■ Assignment:
Only an exact copy of the entries will serve as the answer.

■ Recorded data:

──────────────────────────────

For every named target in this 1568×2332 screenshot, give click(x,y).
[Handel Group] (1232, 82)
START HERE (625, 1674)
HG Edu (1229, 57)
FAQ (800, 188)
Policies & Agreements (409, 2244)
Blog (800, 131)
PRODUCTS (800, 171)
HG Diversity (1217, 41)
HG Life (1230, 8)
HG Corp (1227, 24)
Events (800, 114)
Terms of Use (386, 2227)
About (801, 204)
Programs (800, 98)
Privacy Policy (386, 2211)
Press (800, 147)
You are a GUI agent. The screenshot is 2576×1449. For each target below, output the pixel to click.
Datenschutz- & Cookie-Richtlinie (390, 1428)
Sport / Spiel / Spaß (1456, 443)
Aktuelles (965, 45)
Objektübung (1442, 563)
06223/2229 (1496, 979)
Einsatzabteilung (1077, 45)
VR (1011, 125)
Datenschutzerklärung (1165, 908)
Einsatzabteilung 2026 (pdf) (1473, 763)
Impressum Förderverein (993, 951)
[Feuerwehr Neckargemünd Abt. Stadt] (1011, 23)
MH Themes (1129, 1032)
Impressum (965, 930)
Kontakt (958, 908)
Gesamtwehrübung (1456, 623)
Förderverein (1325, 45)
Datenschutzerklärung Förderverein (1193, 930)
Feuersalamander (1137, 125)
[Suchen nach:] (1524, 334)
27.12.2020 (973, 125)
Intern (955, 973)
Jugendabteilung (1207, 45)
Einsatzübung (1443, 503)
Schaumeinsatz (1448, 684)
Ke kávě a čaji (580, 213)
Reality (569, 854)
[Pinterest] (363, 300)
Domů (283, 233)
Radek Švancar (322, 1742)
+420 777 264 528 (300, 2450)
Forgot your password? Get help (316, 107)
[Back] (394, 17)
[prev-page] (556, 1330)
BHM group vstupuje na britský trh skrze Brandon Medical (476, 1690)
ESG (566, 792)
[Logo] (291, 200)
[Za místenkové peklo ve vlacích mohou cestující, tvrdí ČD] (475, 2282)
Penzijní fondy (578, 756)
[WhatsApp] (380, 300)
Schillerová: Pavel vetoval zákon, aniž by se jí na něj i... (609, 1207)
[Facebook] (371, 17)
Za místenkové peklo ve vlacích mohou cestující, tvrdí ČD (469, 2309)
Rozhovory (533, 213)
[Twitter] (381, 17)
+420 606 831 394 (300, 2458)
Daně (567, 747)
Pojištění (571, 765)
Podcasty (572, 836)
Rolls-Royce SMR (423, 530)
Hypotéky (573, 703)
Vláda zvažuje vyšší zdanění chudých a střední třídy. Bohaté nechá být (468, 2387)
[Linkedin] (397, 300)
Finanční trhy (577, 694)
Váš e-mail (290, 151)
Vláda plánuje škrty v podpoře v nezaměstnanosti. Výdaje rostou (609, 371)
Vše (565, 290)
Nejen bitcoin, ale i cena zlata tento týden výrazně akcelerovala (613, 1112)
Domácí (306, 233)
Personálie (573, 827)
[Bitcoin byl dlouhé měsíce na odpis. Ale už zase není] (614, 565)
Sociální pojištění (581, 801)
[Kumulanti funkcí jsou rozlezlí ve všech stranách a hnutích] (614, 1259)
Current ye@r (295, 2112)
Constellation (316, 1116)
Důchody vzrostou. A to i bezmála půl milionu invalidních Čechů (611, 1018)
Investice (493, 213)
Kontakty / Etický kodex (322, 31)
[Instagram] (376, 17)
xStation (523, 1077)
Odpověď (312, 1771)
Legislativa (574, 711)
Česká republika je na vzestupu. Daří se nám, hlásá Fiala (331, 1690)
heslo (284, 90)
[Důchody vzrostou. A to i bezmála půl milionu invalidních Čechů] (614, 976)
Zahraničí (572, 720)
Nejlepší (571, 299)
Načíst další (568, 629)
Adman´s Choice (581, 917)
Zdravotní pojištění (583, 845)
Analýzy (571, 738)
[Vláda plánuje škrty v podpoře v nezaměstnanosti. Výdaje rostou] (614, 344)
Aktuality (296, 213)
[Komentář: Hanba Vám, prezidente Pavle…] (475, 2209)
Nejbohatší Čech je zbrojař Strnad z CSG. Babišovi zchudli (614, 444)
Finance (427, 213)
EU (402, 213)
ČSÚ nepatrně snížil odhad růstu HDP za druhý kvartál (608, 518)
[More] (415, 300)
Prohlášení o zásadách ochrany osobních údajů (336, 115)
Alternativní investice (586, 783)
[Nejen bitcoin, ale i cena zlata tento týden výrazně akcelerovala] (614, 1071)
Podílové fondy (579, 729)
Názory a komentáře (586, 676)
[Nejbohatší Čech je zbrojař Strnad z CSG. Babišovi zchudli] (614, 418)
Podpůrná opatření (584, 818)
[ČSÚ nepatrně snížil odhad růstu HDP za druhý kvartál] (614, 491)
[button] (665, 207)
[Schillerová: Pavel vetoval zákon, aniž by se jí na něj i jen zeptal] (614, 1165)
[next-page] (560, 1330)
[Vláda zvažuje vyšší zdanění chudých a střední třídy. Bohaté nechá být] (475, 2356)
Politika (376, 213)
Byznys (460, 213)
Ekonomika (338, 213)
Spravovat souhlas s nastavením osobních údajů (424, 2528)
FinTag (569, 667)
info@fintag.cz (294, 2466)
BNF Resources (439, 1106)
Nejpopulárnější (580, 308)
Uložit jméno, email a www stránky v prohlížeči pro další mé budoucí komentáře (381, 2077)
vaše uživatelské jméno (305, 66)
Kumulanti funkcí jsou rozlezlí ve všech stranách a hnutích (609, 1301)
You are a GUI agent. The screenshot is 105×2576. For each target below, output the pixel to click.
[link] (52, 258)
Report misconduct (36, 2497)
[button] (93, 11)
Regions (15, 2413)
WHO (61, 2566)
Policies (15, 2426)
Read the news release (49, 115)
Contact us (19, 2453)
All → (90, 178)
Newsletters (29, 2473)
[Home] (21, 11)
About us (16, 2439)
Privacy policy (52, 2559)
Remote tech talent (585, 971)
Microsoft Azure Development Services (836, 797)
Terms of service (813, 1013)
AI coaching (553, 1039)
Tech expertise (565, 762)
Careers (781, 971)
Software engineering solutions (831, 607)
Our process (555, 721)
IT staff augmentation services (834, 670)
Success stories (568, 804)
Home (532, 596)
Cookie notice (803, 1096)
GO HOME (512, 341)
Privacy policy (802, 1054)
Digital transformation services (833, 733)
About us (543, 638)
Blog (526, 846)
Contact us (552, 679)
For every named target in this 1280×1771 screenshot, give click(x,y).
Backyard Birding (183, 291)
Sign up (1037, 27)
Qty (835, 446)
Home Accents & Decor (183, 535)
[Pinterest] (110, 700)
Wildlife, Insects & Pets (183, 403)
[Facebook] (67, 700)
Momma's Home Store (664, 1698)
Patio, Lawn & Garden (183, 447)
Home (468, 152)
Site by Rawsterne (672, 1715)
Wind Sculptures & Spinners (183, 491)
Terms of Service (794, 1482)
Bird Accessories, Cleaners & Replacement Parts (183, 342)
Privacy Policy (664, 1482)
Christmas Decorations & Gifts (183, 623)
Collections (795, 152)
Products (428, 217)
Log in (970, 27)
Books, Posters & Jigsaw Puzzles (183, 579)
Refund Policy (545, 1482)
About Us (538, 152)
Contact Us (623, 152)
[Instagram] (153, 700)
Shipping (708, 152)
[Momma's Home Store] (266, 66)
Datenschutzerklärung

──────────────────────────────

■ The answer:
For every named target in this 1568×2332 screenshot, give click(x,y).
[Handel Group] (1232, 82)
START HERE (625, 1674)
HG Edu (1229, 57)
FAQ (800, 188)
Policies & Agreements (409, 2244)
Blog (800, 131)
PRODUCTS (800, 171)
HG Diversity (1217, 41)
HG Life (1230, 8)
HG Corp (1227, 24)
Events (800, 114)
Terms of Use (386, 2227)
About (801, 204)
Programs (800, 98)
Privacy Policy (386, 2211)
Press (800, 147)
You are a GUI agent. The screenshot is 2576×1449. For each target below, output the pixel to click.
Datenschutz- & Cookie-Richtlinie (390, 1428)
Sport / Spiel / Spaß (1456, 443)
Aktuelles (965, 45)
Objektübung (1442, 563)
06223/2229 (1496, 979)
Einsatzabteilung (1077, 45)
VR (1011, 125)
Datenschutzerklärung (1165, 908)
Einsatzabteilung 2026 (pdf) (1473, 763)
Impressum Förderverein (993, 951)
[Feuerwehr Neckargemünd Abt. Stadt] (1011, 23)
MH Themes (1129, 1032)
Impressum (965, 930)
Kontakt (958, 908)
Gesamtwehrübung (1456, 623)
Förderverein (1325, 45)
Datenschutzerklärung Förderverein (1193, 930)
Feuersalamander (1137, 125)
[Suchen nach:] (1524, 334)
27.12.2020 (973, 125)
Intern (955, 973)
Jugendabteilung (1207, 45)
Einsatzübung (1443, 503)
Schaumeinsatz (1448, 684)
Ke kávě a čaji (580, 213)
Reality (569, 854)
[Pinterest] (363, 300)
Domů (283, 233)
Radek Švancar (322, 1742)
+420 777 264 528 (300, 2450)
Forgot your password? Get help (316, 107)
[Back] (394, 17)
[prev-page] (556, 1330)
BHM group vstupuje na britský trh skrze Brandon Medical (476, 1690)
ESG (566, 792)
[Logo] (291, 200)
[Za místenkové peklo ve vlacích mohou cestující, tvrdí ČD] (475, 2282)
Penzijní fondy (578, 756)
[WhatsApp] (380, 300)
Schillerová: Pavel vetoval zákon, aniž by se jí na něj i... (609, 1207)
[Facebook] (371, 17)
Za místenkové peklo ve vlacích mohou cestující, tvrdí ČD (469, 2309)
Rozhovory (533, 213)
[Twitter] (381, 17)
+420 606 831 394 (300, 2458)
Daně (567, 747)
Pojištění (571, 765)
Podcasty (572, 836)
Rolls-Royce SMR (423, 530)
Hypotéky (573, 703)
Vláda zvažuje vyšší zdanění chudých a střední třídy. Bohaté nechá být (468, 2387)
[Linkedin] (397, 300)
Finanční trhy (577, 694)
Váš e-mail (290, 151)
Vláda plánuje škrty v podpoře v nezaměstnanosti. Výdaje rostou (609, 371)
Vše (565, 290)
Nejen bitcoin, ale i cena zlata tento týden výrazně akcelerovala (613, 1112)
Domácí (306, 233)
Personálie (573, 827)
[Bitcoin byl dlouhé měsíce na odpis. Ale už zase není] (614, 565)
Sociální pojištění (581, 801)
[Kumulanti funkcí jsou rozlezlí ve všech stranách a hnutích] (614, 1259)
Current ye@r (295, 2112)
Constellation (316, 1116)
Důchody vzrostou. A to i bezmála půl milionu invalidních Čechů (611, 1018)
Investice (493, 213)
Kontakty / Etický kodex (322, 31)
[Instagram] (376, 17)
xStation (523, 1077)
Odpověď (312, 1771)
Legislativa (574, 711)
Česká republika je na vzestupu. Daří se nám, hlásá Fiala (331, 1690)
heslo (284, 90)
[Důchody vzrostou. A to i bezmála půl milionu invalidních Čechů] (614, 976)
Zahraničí (572, 720)
Nejlepší (571, 299)
Načíst další (568, 629)
Adman´s Choice (581, 917)
Zdravotní pojištění (583, 845)
Analýzy (571, 738)
[Vláda plánuje škrty v podpoře v nezaměstnanosti. Výdaje rostou] (614, 344)
Aktuality (296, 213)
[Komentář: Hanba Vám, prezidente Pavle…] (475, 2209)
Nejbohatší Čech je zbrojař Strnad z CSG. Babišovi zchudli (614, 444)
Finance (427, 213)
EU (402, 213)
ČSÚ nepatrně snížil odhad růstu HDP za druhý kvartál (608, 518)
[More] (415, 300)
Prohlášení o zásadách ochrany osobních údajů (336, 115)
Alternativní investice (586, 783)
[Nejen bitcoin, ale i cena zlata tento týden výrazně akcelerovala] (614, 1071)
Podílové fondy (579, 729)
Názory a komentáře (586, 676)
[Nejbohatší Čech je zbrojař Strnad z CSG. Babišovi zchudli] (614, 418)
Podpůrná opatření (584, 818)
[ČSÚ nepatrně snížil odhad růstu HDP za druhý kvartál] (614, 491)
[button] (665, 207)
[Schillerová: Pavel vetoval zákon, aniž by se jí na něj i jen zeptal] (614, 1165)
[next-page] (560, 1330)
[Vláda zvažuje vyšší zdanění chudých a střední třídy. Bohaté nechá být] (475, 2356)
Politika (376, 213)
Byznys (460, 213)
Ekonomika (338, 213)
Spravovat souhlas s nastavením osobních údajů (424, 2528)
FinTag (569, 667)
info@fintag.cz (294, 2466)
BNF Resources (439, 1106)
Nejpopulárnější (580, 308)
Uložit jméno, email a www stránky v prohlížeči pro další mé budoucí komentáře (381, 2077)
vaše uživatelské jméno (305, 66)
Kumulanti funkcí jsou rozlezlí ve všech stranách a hnutích (609, 1301)
You are a GUI agent. The screenshot is 105×2576. For each target below, output the pixel to click.
[link] (52, 258)
Report misconduct (36, 2497)
[button] (93, 11)
Regions (15, 2413)
WHO (61, 2566)
Policies (15, 2426)
Read the news release (49, 115)
Contact us (19, 2453)
All → (90, 178)
Newsletters (29, 2473)
[Home] (21, 11)
About us (16, 2439)
Privacy policy (52, 2559)
Remote tech talent (585, 971)
Microsoft Azure Development Services (836, 797)
Terms of service (813, 1013)
AI coaching (553, 1039)
Tech expertise (565, 762)
Careers (781, 971)
Software engineering solutions (831, 607)
Our process (555, 721)
IT staff augmentation services (834, 670)
Success stories (568, 804)
Home (532, 596)
Cookie notice (803, 1096)
GO HOME (512, 341)
Privacy policy (802, 1054)
Digital transformation services (833, 733)
About us (543, 638)
Blog (526, 846)
Contact us (552, 679)
For every named target in this 1280×1771 screenshot, give click(x,y).
Backyard Birding (183, 291)
Sign up (1037, 27)
Qty (835, 446)
Home Accents & Decor (183, 535)
[Pinterest] (110, 700)
Wildlife, Insects & Pets (183, 403)
[Facebook] (67, 700)
Momma's Home Store (664, 1698)
Patio, Lawn & Garden (183, 447)
Home (468, 152)
Site by Rawsterne (672, 1715)
Wind Sculptures & Spinners (183, 491)
Terms of Service (794, 1482)
Bird Accessories, Cleaners & Replacement Parts (183, 342)
Privacy Policy (664, 1482)
Christmas Decorations & Gifts (183, 623)
Collections (795, 152)
Products (428, 217)
Log in (970, 27)
Books, Posters & Jigsaw Puzzles (183, 579)
Refund Policy (545, 1482)
About Us (538, 152)
Contact Us (623, 152)
[Instagram] (153, 700)
Shipping (708, 152)
[Momma's Home Store] (266, 66)
Datenschutzerklärung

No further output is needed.